Mack argues that these thinkers strive for the revalorization of those very (“irrational,” “materialist”) elements in Judaism which Idealism had disparaged. Mack investigates a number of these philosophical tendencies which not only take the anti-Jewish prejudices of Kant and Hegel to task, but also call into question the value of their ethical and political theories. These short chapters are full of valuable material showing how Jews revolted against the pretenses of Idealism. But, with the possible exceptions of Rosenzweig, who tried to pave a road back to tradition, and Mendelssohn, who never fully left it, they did so without insisting on a return to the Jewish religion itself.

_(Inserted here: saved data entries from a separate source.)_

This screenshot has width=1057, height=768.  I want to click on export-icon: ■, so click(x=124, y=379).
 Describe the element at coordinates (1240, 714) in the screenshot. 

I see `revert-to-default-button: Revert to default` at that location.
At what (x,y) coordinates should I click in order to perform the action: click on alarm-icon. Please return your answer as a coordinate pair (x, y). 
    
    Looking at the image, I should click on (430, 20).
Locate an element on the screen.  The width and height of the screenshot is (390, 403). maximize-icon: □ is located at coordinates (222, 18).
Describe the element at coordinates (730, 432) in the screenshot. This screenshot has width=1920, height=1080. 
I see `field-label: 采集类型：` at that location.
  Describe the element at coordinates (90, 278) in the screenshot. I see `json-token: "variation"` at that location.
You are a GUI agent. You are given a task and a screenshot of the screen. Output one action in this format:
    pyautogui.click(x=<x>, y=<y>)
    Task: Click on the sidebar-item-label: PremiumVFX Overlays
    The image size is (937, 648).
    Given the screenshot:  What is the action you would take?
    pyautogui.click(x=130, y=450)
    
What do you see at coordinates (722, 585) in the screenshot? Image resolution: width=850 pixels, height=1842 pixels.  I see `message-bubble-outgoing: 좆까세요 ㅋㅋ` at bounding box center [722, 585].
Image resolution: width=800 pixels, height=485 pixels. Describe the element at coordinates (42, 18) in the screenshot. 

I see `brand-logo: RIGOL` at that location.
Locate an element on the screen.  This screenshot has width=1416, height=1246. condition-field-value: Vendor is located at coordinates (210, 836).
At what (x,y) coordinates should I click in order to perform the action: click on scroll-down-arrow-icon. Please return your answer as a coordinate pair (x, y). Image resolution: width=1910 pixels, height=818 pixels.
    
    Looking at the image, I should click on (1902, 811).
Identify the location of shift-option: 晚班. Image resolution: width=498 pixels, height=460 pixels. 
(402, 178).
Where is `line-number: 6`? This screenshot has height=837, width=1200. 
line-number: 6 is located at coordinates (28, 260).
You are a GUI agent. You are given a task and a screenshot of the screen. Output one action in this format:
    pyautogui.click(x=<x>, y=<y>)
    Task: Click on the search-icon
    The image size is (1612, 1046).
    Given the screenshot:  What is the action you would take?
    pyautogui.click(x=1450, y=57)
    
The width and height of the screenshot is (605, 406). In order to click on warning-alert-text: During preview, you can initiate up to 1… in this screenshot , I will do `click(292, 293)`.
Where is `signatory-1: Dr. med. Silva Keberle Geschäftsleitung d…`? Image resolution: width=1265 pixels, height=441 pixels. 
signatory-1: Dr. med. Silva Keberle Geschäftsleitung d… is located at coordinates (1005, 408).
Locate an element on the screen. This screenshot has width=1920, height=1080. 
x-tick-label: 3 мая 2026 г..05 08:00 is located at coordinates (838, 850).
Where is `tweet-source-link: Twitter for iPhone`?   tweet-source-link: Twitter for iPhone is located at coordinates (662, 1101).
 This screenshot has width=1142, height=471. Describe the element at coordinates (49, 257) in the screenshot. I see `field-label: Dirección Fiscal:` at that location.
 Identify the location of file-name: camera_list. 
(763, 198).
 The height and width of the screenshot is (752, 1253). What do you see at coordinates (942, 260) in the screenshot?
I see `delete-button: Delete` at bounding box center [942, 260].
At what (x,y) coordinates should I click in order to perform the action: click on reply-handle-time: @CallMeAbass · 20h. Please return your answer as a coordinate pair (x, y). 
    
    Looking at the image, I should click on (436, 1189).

Consequently, a deep difficulty haunts Mack’s project. Rosenzweig’s religious existentialism and his celebration of the empirical world, Freud’s description of the disunity of consciousness, and Benjamin’s marriage of Marxist dialectics with religious tropes are all perceived by Mack to be assertions of some fundamental “Jewishness,” and a crucial counternarrative to the anti-Jewish Idealism explored in the first part of the book. But aside from their social origin and vague appeals to their “materialism,” what is peculiarly “Judaic” in these responses is left ambiguous.
“The Judaic” stands as the resistance to the hegemony of Idealism, and as such it is a concept which lacks any positive valence of its own. The vague notion of “the Judaic” here is burdened with too much, and the reader wishes Mack had focused more sharply and developed further this concept, since it does so much work for his argument. It is not clear why Freud’s psychoanalytic theory and Benjamin’s profane revolutionary messianism amount to “Judaism,” nor is it clear how they amount to essentially Jewish solutions to the aporias of modernity or the persistence of anti-Semitism.
Mack concludes his book by asserting that these German Jewish thinkers “anticipated a post-modern sensibility,” which might “prove fruitful for future social theory and practice.” It is ironic that after so keenly diagnosing the germ of unreason in the thought of the German Idealists, Mack would conclude by summoning us to submit to our currently faddish obfuscation, the latest school of unreason.

Jerome Copulsky is director of the Jewish studies program at Virginia Polytechnic Institute.